# Heading back to the office and away from “pandemic” puppy



## oodlypoodly (Oct 5, 2021)

Hi all, 

I’ve been informed that my work expects me back in the office in about a month, at the end of November. Despite requesting only 1-2 days actually in the office and the rest remaining work from home, I’m still worried about how my 19 week old minipoo will do at home alone. By the time I start heading into the office, he should be almost 6 months (24 weeks - June 12).
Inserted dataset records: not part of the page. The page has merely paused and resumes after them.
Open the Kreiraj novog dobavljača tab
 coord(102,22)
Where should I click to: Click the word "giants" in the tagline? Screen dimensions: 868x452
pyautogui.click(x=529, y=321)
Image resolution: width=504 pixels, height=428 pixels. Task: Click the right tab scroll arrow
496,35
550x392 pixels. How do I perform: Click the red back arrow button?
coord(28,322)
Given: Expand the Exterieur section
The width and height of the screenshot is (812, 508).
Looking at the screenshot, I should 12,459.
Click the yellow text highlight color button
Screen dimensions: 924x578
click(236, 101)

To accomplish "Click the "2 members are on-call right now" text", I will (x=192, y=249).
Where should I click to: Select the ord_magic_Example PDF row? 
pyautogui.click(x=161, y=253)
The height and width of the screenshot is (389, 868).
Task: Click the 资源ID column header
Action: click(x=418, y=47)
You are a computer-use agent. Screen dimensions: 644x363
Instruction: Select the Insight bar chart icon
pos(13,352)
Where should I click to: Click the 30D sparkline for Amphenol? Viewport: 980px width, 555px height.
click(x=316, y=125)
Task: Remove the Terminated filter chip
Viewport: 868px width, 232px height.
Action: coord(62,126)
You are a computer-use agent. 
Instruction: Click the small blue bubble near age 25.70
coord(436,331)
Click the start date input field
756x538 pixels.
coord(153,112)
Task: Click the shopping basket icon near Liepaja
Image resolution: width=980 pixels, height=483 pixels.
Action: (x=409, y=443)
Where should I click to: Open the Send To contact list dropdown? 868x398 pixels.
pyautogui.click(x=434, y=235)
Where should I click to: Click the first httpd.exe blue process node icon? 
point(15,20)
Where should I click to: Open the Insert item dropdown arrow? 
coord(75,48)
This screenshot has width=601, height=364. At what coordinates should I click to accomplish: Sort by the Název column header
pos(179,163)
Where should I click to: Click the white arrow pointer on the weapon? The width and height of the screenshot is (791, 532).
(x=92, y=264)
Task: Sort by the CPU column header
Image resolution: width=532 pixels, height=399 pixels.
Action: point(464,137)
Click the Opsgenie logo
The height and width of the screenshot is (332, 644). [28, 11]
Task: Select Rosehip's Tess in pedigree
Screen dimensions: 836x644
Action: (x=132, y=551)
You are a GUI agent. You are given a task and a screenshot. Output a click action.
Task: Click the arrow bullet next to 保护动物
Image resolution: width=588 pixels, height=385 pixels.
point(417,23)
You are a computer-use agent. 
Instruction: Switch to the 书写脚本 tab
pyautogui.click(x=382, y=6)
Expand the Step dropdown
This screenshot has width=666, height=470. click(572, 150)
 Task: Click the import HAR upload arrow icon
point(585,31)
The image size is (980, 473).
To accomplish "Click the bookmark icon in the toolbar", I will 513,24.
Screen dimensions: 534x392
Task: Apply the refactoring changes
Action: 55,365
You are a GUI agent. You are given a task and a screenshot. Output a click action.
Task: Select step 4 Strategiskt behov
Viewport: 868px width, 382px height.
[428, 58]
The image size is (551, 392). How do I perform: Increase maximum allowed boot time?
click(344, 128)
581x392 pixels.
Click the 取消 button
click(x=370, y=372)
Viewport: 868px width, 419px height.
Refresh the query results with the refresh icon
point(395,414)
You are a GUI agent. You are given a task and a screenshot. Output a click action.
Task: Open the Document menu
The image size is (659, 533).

I’ve looked into other tips for all puppies, and these have included:

Less walks (in the middle of the day, etc. to get out of that routine). I’m worried about this because my minipoo, Alfie, seems extremely hyper all the time. Since I live in an apartment, I plan to leave him in his run (which is a second-hand lab-sized area), which will hopefully curb any potential destructive behaviour. I remember reading that puppies should only get 20 minutes physical activity as correlated with their months of age, but I’m sure Alfie would be bouncing off the walls if I did. Today for example, we did about 2 hours of walking altogether, and he still wanted to play ball inside for hours (my greatest apologies to my neighbours below). So essentially, I’m worried that fewer walks will cause him to go crazy, or it will pent up a lot of his energy and cause him to be crazy in the morning/evening.
Good toys. Suggestions open on this one. He seems to flit between toys, and I have tried picking everything up so they seem “new and exciting” but he still doesn’t spend too much time on one. His favourite toys to go back to are a squeaky rubber ball and a plush duck with a squeaker. 
Progressively leaving him alone for longer periods of time. The most I’ve left him alone for is an hour when he was younger, and while he was an angel and sleeping then, I do feel as though I’ve been slacking in this category. Any tips here would be greatly appreciated.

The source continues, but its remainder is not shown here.